Norrman powiedział, że jako Szwedowi bardzo zależy mu na tym regionie i cieszy się z możliwości odwiedzenia Kowna, które w 2022 r. jest Europejską Stolicą Kultury.
Ukraiński fotograf Oleksandr Zakletskyi, członek ESK, przed wojną prowadził galerię sztuki i był menedżerem kultury. Fotograf przyczynia się teraz do obrony swojego kraju i fotografuje wojenną rzeczywistość.

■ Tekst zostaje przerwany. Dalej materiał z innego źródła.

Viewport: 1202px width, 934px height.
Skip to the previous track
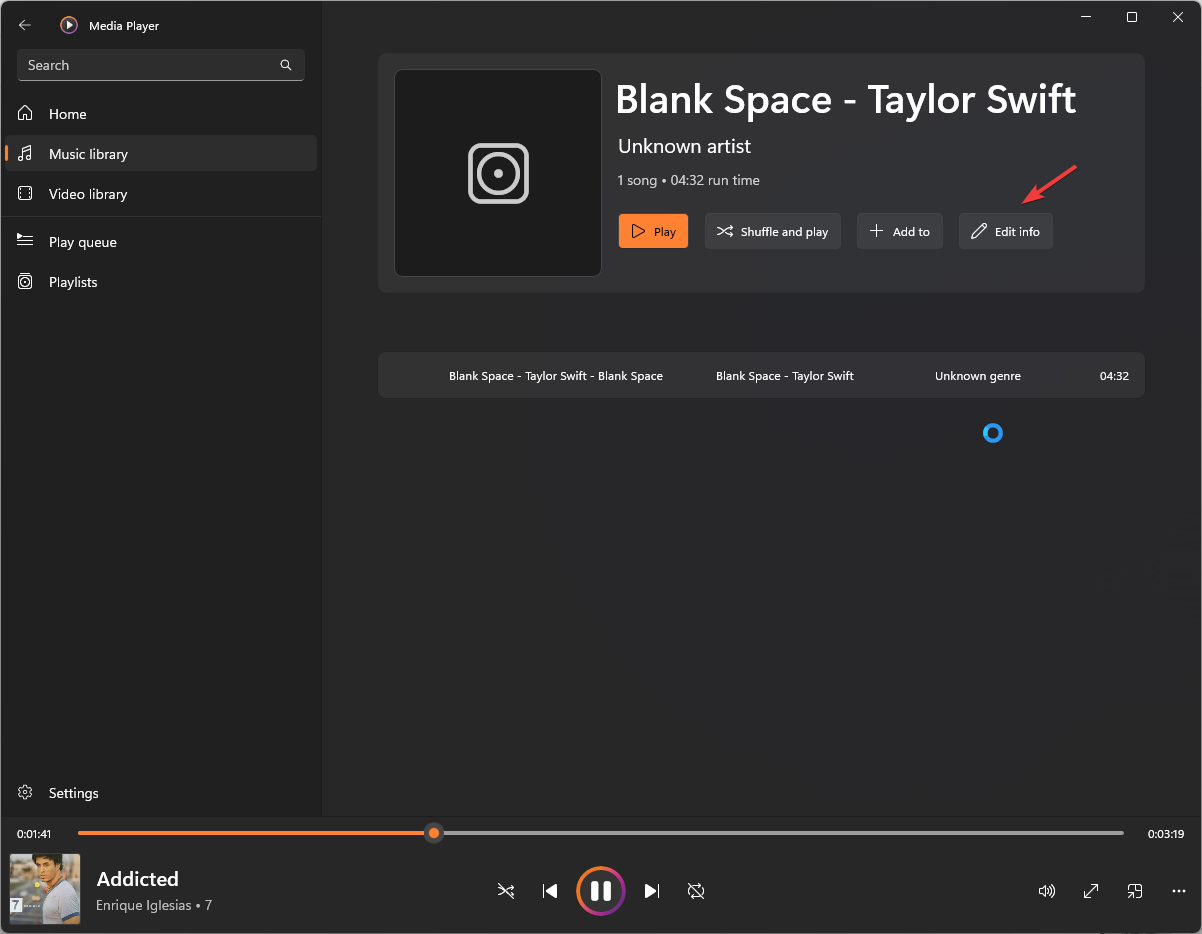click(x=550, y=891)
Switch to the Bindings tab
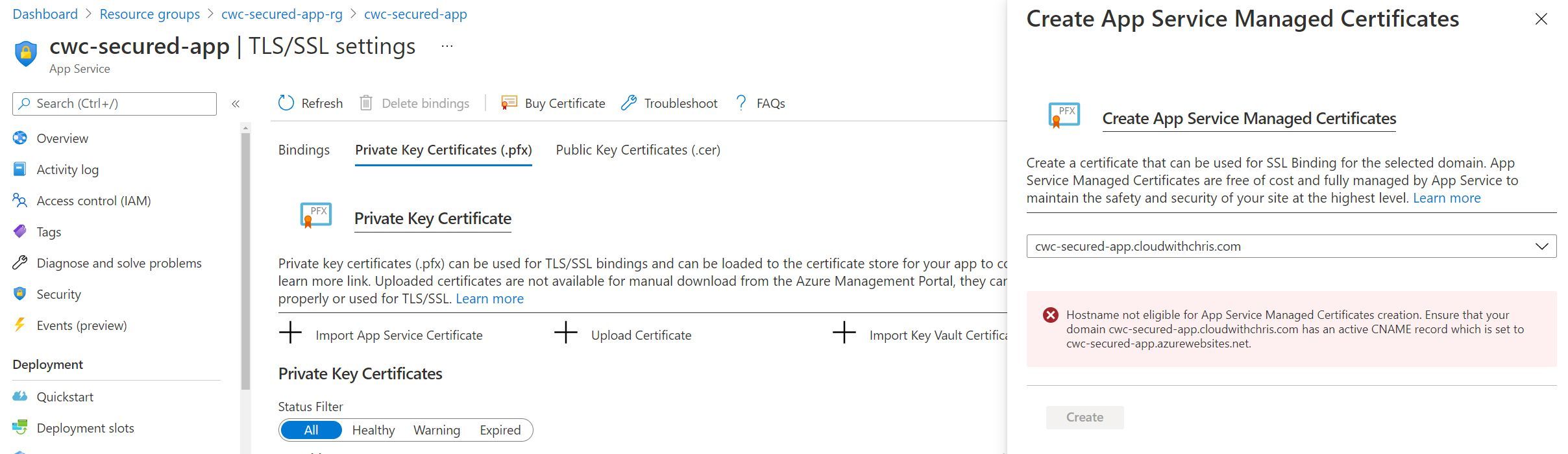 coord(303,150)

„Nie tylko Ukraina jest atakowana, ale kultura Ukrainy znajduje się na szczycie tego ataku. Rosjanie próbują usunąć ukraińską tożsamość. A tożsamość to kultura” – podkreślił.

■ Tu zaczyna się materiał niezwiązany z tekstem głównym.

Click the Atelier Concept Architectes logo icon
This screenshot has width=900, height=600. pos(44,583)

Mężczyzna, który mieszka w Charkowie, powiedział, że miejsca kultury są niszczone, a teatry i inne budynki są bombardowane w rosyjskich atakach.
Zauważył, że artyści nie mogą już utrzymać się ze swojej pracy.
ECP jest organizacją pozarządową, która skupia artystów, filozofów i inne osobistości kultury z całej Europy.
Obecnie liczy 160 członków z 43 krajów europejskich.
W tym roku do organizacji dołączyło ośmiu nowych członków, z których czterech to Litwini, a dwóch – Ukraińcy.
„Podczas 20. sesji, która jest otwarta dla wszystkich operatorów kultury, omówiony zostanie szeroki zakres aktualnych zagadnień związanych z Europą i jej kulturą, w tym, ale nie tylko, rola uniwersytetów w Europejskich Stolicach Kultury i kultury europejskiej w ogóle, a także obecnie bardzo istotne kwestie dyplomacji kulturalnej i roli kultury w czasach wojny” – podał w komunikacie prasowym Uniwersytet Witolda Wielkiego, który jest gospodarzem wydarzenia.